At the Brookings event a group of panelists discussed various ways that the FCC and Congress could amend how spectrum is allocated and how interference issues between spectrum bands are resolved.
Phil Weiser, dean and professor at the University of Colorado Law School and executive director of the Silicon Flatirons Center, and J. Pierre de Vries, a senior fellow and co-director of the spectrum policy initiative at the Silicon Flatirons Center, presented a paper on spectrum policy.
The paper has three main recommendations. The first is to remove ambiguity about the responsibilities of receivers to tolerate interference by defining so-called "harm claim thresholds" that state the signal levels that must be exceeded before one operator can claim harmful interference by another. Another recommendation is reduce spectrum band fragmentation by introducing "band agents" that could represent large groups of licensees as part of an effort to negotiate changes in operating rights with neighboring spectrum licensees. The third recommendation is to move adjudication of spectrum disputes from the ad hoc FCC rulemaking process to "a more fact-based procedure that can resolve spectrum-related disputes in a timely fashion" by using judges with expertise in spectrum policy, either in the FCC and/or in a newly created Court of Spectrum Claims.
Preston Marshall, who heads up wireless networking efforts at Google (NASDAQ:GOOG) and who like Weiser and de Vries was a panelist at the event, said defining harm claim thresholds "that are understood by everybody will greatly benefit everybody."
However, Marshall said he has concerns on the band agents proposal since many are likely going to be wireless incumbents and large carriers, which he said are conservative by nature and want to protect their investments.

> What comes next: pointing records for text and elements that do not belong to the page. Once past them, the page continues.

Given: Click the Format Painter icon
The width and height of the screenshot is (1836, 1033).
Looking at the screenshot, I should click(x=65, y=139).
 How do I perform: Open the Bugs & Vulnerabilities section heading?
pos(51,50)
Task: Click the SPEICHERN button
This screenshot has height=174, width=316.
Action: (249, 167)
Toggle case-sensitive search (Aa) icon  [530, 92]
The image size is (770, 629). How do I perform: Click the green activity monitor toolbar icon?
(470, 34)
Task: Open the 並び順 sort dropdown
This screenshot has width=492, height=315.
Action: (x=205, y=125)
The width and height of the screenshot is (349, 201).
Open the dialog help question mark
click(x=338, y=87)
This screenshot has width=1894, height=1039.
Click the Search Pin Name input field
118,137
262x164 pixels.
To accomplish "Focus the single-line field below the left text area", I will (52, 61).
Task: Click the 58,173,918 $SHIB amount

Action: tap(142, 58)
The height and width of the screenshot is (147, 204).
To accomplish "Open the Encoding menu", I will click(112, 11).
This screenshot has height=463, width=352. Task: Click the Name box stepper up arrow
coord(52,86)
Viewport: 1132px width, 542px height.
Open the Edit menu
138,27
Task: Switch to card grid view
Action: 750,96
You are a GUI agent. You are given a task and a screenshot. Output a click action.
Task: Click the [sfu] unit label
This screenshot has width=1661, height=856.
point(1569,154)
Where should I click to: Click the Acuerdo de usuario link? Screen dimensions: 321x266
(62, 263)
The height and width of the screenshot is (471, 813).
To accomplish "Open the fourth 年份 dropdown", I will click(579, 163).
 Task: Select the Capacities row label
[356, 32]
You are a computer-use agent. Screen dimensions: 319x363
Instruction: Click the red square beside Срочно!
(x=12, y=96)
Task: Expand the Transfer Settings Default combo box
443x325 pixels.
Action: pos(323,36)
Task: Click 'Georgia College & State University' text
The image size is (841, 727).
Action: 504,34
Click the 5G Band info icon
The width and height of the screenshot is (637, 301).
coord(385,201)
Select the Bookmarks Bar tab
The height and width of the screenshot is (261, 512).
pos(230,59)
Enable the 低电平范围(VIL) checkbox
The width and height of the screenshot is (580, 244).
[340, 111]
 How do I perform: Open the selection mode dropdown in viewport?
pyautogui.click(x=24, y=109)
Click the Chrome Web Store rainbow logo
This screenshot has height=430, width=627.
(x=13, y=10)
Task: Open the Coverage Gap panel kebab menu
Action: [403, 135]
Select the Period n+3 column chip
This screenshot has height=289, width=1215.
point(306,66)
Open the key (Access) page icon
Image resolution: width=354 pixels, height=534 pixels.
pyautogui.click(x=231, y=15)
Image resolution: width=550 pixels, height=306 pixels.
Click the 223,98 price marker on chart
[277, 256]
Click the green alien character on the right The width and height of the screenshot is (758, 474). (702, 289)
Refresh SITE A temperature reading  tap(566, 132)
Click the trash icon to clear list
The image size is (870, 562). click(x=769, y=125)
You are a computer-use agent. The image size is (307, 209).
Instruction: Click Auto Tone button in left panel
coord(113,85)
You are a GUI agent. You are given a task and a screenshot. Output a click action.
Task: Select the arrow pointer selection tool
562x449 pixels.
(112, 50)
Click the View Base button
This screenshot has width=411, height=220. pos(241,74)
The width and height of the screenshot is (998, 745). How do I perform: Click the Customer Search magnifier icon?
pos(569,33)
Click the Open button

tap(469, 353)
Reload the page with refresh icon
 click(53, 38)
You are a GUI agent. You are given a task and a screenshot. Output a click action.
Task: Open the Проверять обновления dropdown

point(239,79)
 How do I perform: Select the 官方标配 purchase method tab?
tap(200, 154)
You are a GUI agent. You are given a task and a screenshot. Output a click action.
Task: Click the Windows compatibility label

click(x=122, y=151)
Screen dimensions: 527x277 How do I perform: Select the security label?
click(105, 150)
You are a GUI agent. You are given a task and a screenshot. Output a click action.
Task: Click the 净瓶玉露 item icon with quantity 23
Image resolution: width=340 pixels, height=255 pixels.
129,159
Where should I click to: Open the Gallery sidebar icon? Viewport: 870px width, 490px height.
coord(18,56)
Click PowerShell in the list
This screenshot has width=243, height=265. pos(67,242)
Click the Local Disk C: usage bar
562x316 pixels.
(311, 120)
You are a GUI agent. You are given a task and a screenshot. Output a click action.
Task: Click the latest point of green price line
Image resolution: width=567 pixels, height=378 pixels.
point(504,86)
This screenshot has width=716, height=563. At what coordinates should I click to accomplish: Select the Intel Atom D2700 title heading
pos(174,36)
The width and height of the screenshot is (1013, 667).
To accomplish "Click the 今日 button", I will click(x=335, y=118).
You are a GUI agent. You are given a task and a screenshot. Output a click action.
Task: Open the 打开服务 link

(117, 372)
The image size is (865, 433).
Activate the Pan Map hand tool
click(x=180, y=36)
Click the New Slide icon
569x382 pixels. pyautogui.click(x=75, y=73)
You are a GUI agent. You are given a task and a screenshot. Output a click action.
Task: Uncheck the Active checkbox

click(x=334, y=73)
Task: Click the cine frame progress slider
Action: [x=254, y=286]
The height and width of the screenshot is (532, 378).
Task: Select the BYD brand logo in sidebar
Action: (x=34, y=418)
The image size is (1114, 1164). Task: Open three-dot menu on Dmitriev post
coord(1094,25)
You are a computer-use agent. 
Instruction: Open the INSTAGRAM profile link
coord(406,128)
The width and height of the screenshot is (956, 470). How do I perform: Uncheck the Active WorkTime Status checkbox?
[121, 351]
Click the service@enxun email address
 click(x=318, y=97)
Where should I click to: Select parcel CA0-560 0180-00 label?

Such band agents would be less likely to welcome new wireless entrants, he said.
"If we empower incumbents to judge new entrants I think we can predict the outcome," he said, adding, " We have to be careful not to give incumbents the right to make public policy."
Joan Marsh, AT&T's (NYSE:T) vice president of federal regulatory, and also a panelist, said that AT&T had effectively acted as a band agent when it worked with Sirius XM in 2012 to resolve disputes on the 2.3 GHz WCS band, which AT&T aims to use for LTE services. Marsh acknowledged that "incumbents will hang onto their rights and hold them very close" and that under the current state of spectrum allocations, "our experience is more the exception than the rule."